2. Masa Demokrasi Terpimpin (1959-1967)
Demokrasi
Terpimpin maksudnya adalah demokrasi yang berdasarkan ”Kerakyatan yang
dipimpin oleh hikmat kebijaksanaaan dalam permusyawaratan / perwakilan”,
namun ”terpimpin” tersebut ditafsirkan Soekarno sebagai demokrasi yang
dipimpin oleh dirinya sendiri secara mutlak dan Soekarno mendapat
julukan “Pemimpin Besar Revolusi”. Sebagai akibat dari dekrit presiden 5
Juli 1959, maka Indonesia menjalankan sistem demokrasi terpimpin dan
struktur ekonomi Indonesia menjurus pada sistem etatisme (segala-galanya
diatur oleh pemerintah). Dengan sistem ini, diharapkan akan membawa
pada kemakmuran bersama dan persamaan dalam sosial, politik,dan ekonomi
(mengikuti Mazhab Sosialisme). Akan tetapi, kebijakan-kebijakan ekonomi
yang diambil pemerintah di masa ini belum mampu memperbaiki keadaan
ekonomi Indonesia, antara lain :
a) Devaluasi yang diumumkan pada 25 Agustus 1959 menurunkan nilai uang
b) Pembentukan Deklarasi Ekonomi (Dekon) untuk mencapai tahap ekonomi sosialis Indonesia dengan cara terpimpin.

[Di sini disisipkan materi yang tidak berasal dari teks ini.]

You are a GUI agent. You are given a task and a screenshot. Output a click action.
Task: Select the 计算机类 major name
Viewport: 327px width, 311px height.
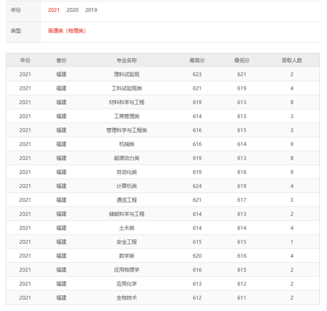pos(127,186)
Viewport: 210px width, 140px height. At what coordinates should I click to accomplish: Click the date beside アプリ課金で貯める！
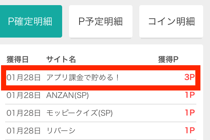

c) Devaluasi yang dilakukan pada 13 Desember 1965 menjadikan uang senilai Rp 1000 menjadi Rp 1.
Kegagalan-kegagalan
dalam berbagai tindakan moneter itu diperparah karena pemerintah tidak
menghemat pengeluaran-pengeluarannya. Ada beberapa sebab ekonomi
Indonesia semakin buruk, yaitu :
1. Menumpas pemberontakan PRRI/PERMESTA.
2. Adanya inflasi yang cukup tinggi ± 400.
3. Konfrontasi dengan Malaysia (Dwikora).
4. Defisit negara mencapai 7,5 miliar rupiah.
Langkah-langkah yang diambil pemerintah untuk mengatasi kondisi ekonomi dan keuangan yang semakin buruk yaitu :
1. Mata uang bernilai nominal Rp. 500,00 didevaluasi menjadi Rp. 50,00 dan bernilai Rp. 1.000,00 dihapuskan.
2. Semua simpanan di bank yang melebihi Rp. 25.000,00 dibekukan.
3.
Tanggal 28 Maret 1963 dikeluarkan Dekon ( Deklarasi Ekonomi) untuk
mencapai ekonomi yang bersifat nasinal, demokrasi, dan bebas dari
sisa-sisa imperialisme.
Usaha-usaha tersebut mengalami kegagalan karena :
1. Penanganan ekonomi tidak rasional, lebih bersifat politis, dan tidak ada kontrol.
2. Tidak adanya ukuran yang objektif dalam menilai suatu usaha atau hasil orang.
2. Tidak adanya ukuran yang objektif dalam menilai suatu usaha atau hasil orang.